The students who could not make it to the event were able to follow the campaign on Twitter, as updates were posted at each stop on the tour.
I am grateful to Chief Constable Simon Cole, Geoff Rowe, director of the Leicester Comedy Festival, assistant city mayor Manjula Sood, Leicester Tigers, Leicester City ambassador Alan Birchenall and former England and Leicestershire cricketer Paul Nixon – now a DMU Square Mile ambassador – for giving up their time so generously to help.
Mental health is an issue not just for universities, but for society as a whole. One in four people will experience a mental health problem in any one year. Statistically, in our university community of 24,000, that means 6,000 staff and students will be affected.
Talking about mental health can help challenge the stigma which sadly still surrounds it. If you know someone who has had problems, talk to them.

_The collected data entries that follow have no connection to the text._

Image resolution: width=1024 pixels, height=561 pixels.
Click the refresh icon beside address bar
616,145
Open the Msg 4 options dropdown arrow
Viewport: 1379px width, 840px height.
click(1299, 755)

Send them an e-mail, a text, or even an e-card. We would not be in the slightest bit bothered about discussing a broken arm or a leg, so why should depression or panic attacks be any different?
Talking to students taking part in Wednesday's event who have experienced anxiety, panic attacks and depression, they all said knowing there was help and support there for them was vital. Our students never fail to impress me with their determination to make a difference – and their amazing work this week is a case in point.
Professor Dominic Shellard is vice-chancellor of De Montfort University.